Our Alice

for our Alice, whom we lost

One day late in life, Alice acquired a husband. Our Alice…or so we’d assumed.

He was a small, dark presence in her house. Measly. Scrawny. Slope-shouldered. A husband, we were told, but in our view more like an ill-matched suitor. A timid if persistent petitioner. We could have easily ignored him except for the shock of his showing up in the first place.

And Alice…our Alice. Big woman Alice. Appetitive Alice. Rabelaisian Alice. Her boom box laugh. Her enormous cooking. Her pots and pans and boxes of tea and potted plants and sagging shelves. Her multiple curiosities. Her singing and dancing. Her fat arms, cantilevered hips, her steel-gray bedspring curls and red, red lipstick. Her books. Her earrings and scarves. Her fellow feeling. Her gigantic opinions. Unfrightened Alice.

She didn’t need a husband. She never had. But here was a husband after all, and he was not just a surprise to us, but in every way a disappointment.

He stood, malingering, near the glass doors that opened on the backyard patio, arms hanging at his sides as if he didn’t know what to do with them.
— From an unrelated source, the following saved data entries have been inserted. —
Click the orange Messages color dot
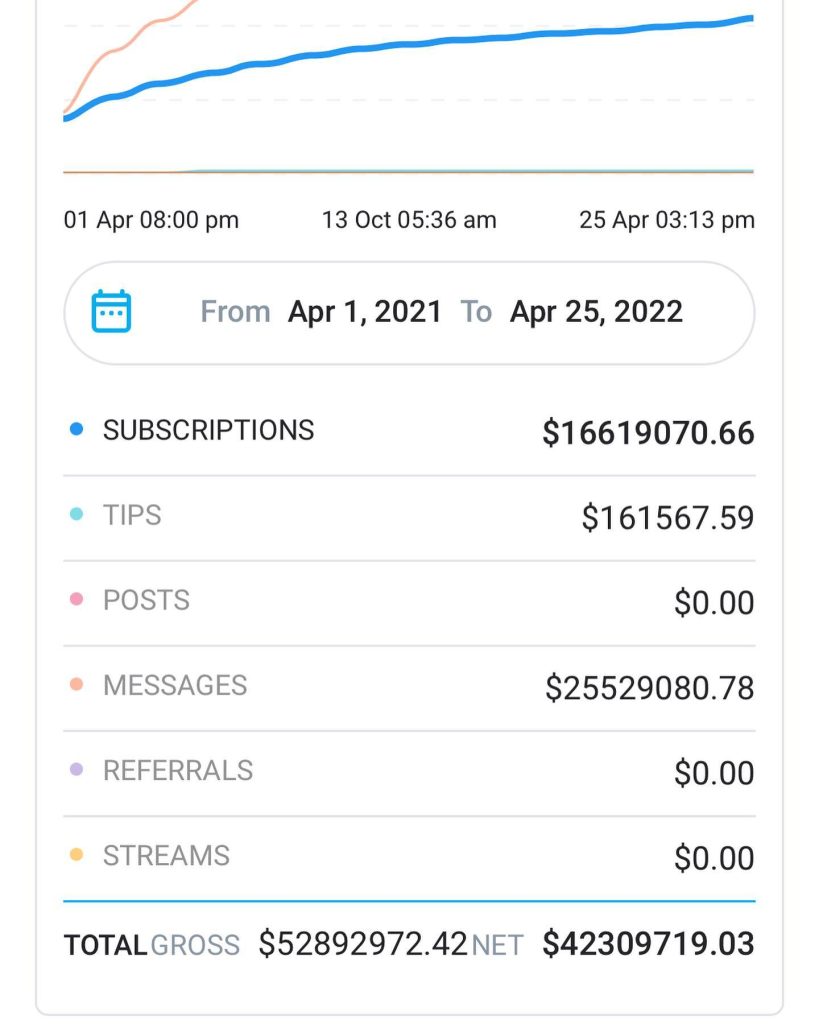The height and width of the screenshot is (1024, 819). [x=76, y=685]
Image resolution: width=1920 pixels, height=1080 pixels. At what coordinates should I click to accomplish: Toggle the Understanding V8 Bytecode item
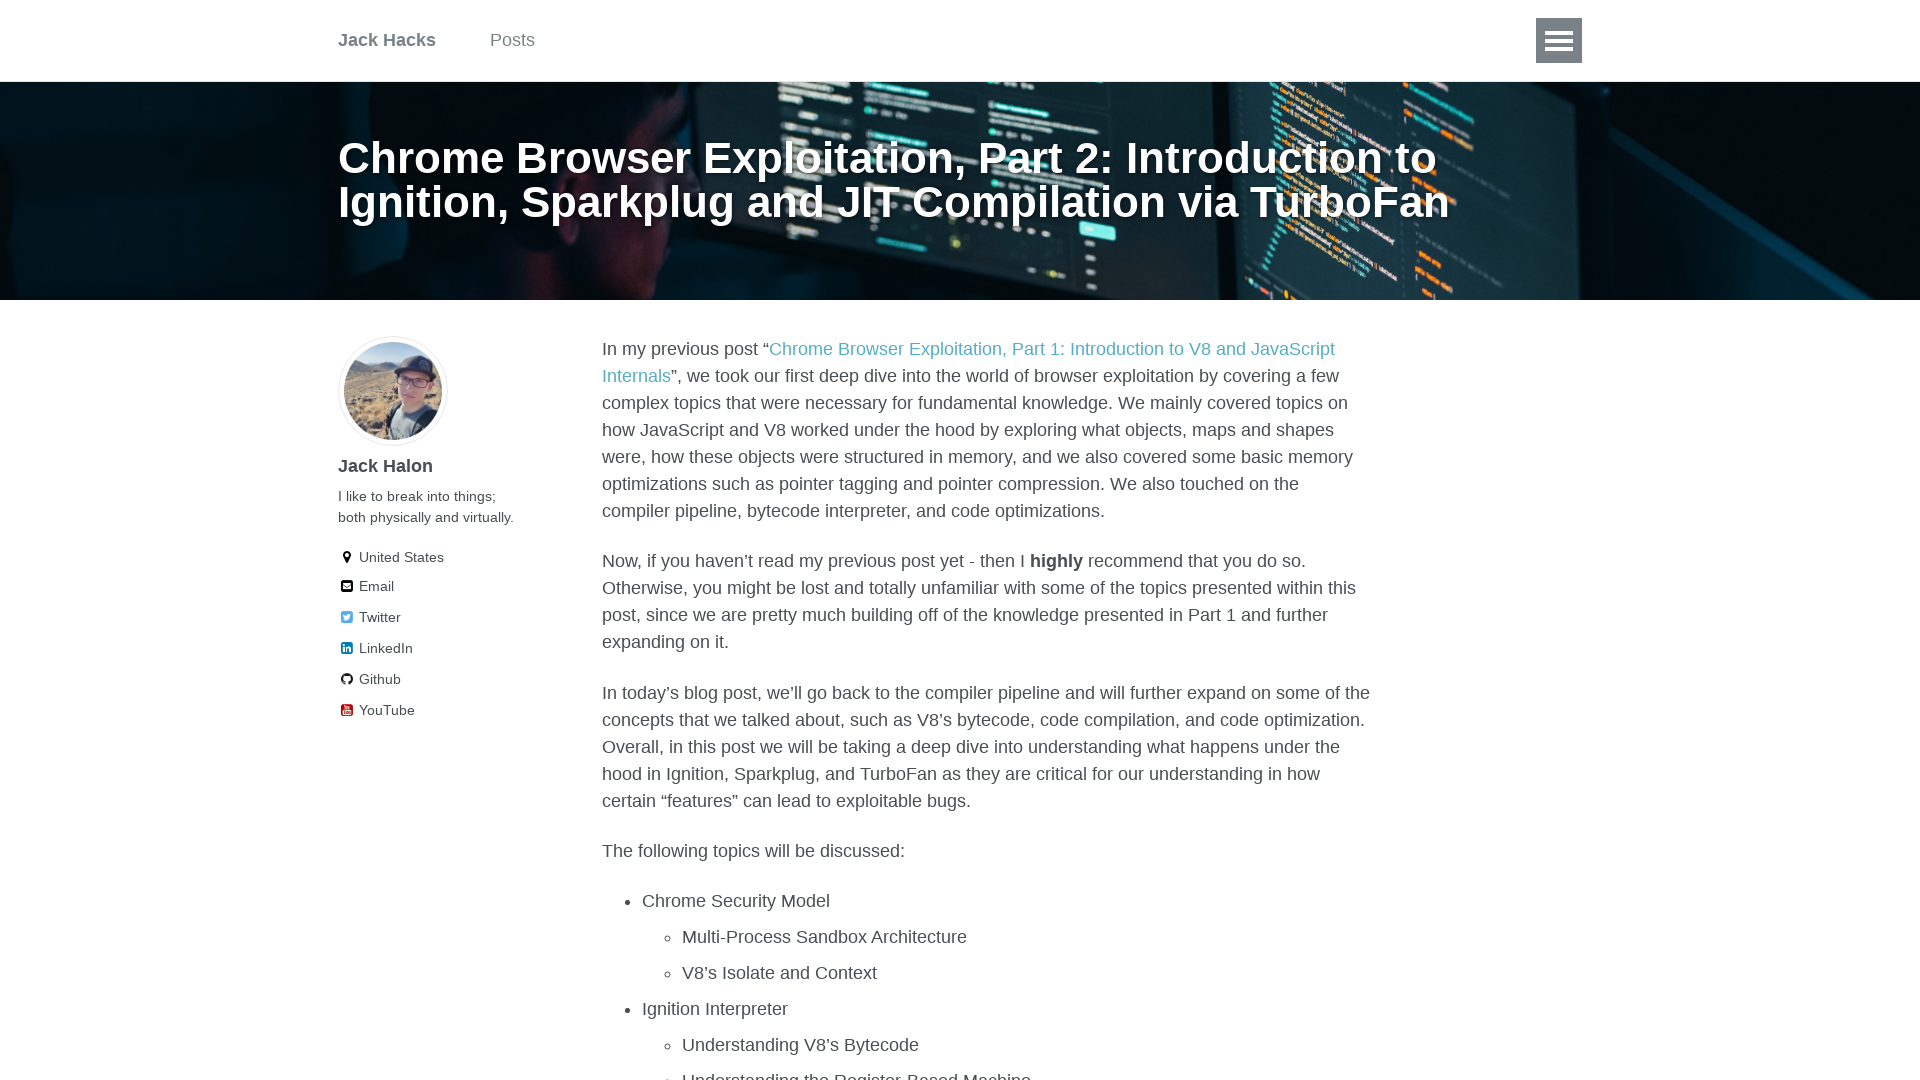tap(800, 1044)
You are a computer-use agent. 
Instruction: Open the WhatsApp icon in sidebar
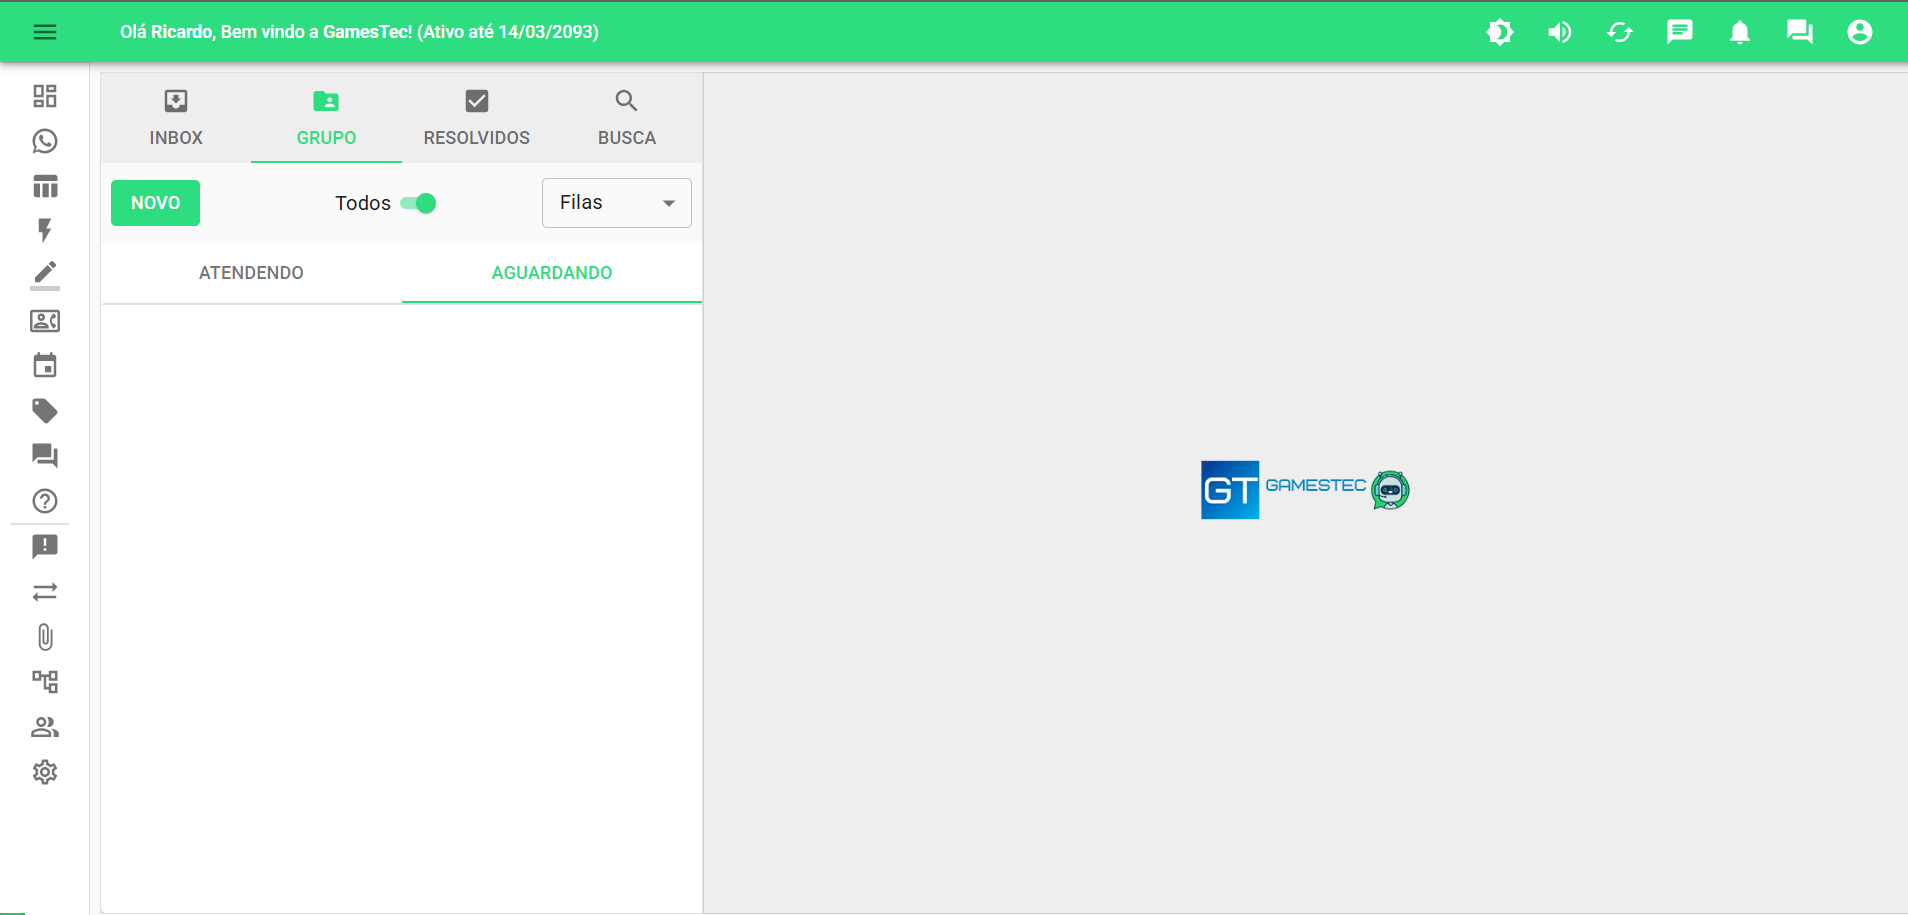pos(45,141)
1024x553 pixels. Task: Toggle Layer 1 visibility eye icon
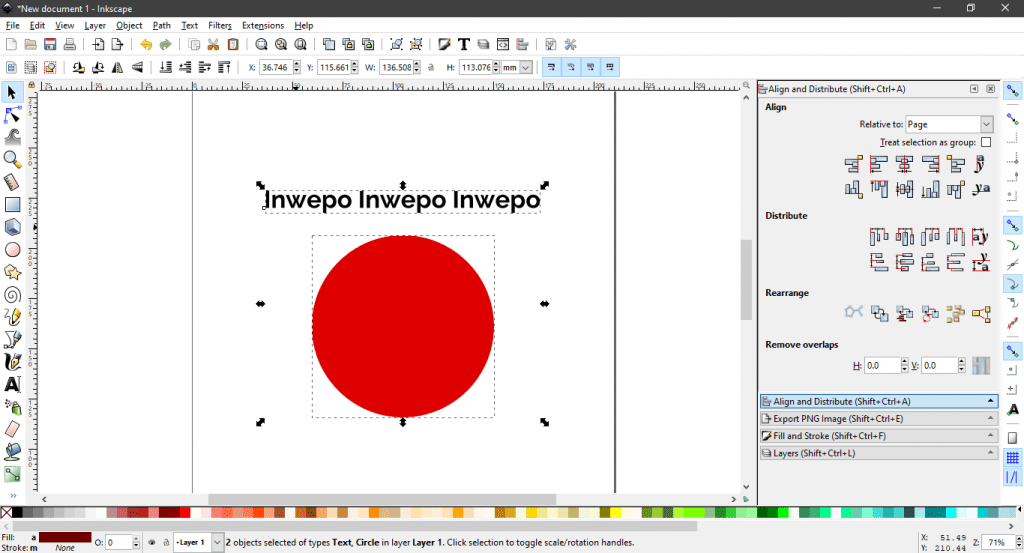point(150,543)
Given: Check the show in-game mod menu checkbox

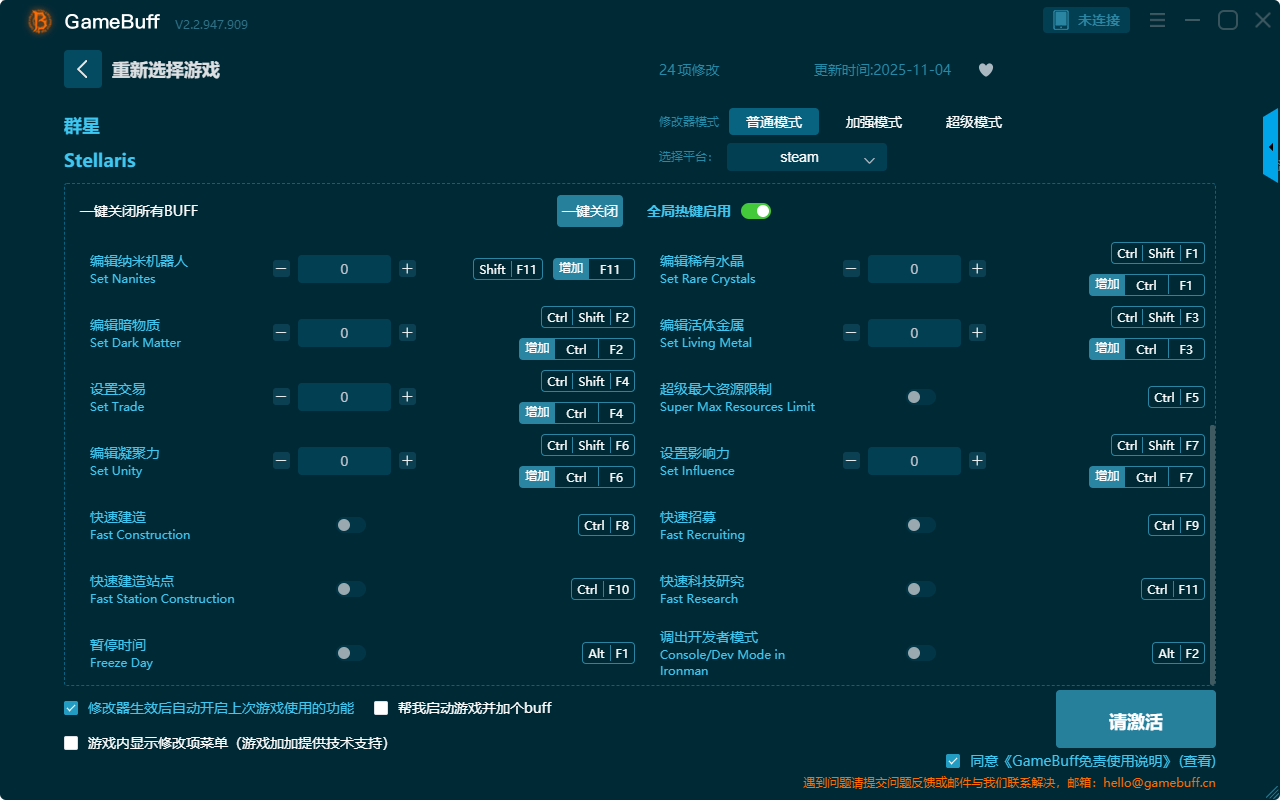Looking at the screenshot, I should [x=71, y=743].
We were sitting with Alice on the sofas and patterned hassocks in her living room, chatting, laughing, arguing a point of interest, venting our indignations. It was still summer, the patio’s urns and pots were full of tumbled flowers with the sun close by and to the north. There was a box of opened chocolates on the coffee table. There were books and magazines everywhere. Light from the patio welled into the room from behind him and reduced this new husband of hers to silhouette.

Perhaps he was giving her space. A woman like Alice needs space. A woman like Alice just naturally takes up space. Space belongs to her. And since we didn’t really know this husband to whom we had been introduced so suddenly and with so little explanation, or why our Alice had taken him on, given the likes and look of him, or what the exact nature of their relationship happened to be, we assumed he was giving her time to get used to him and the gift of all the space she’d always needed and always enjoyed. We assumed he must have virtues not immediately apparent. We tried to pretend he wasn’t there.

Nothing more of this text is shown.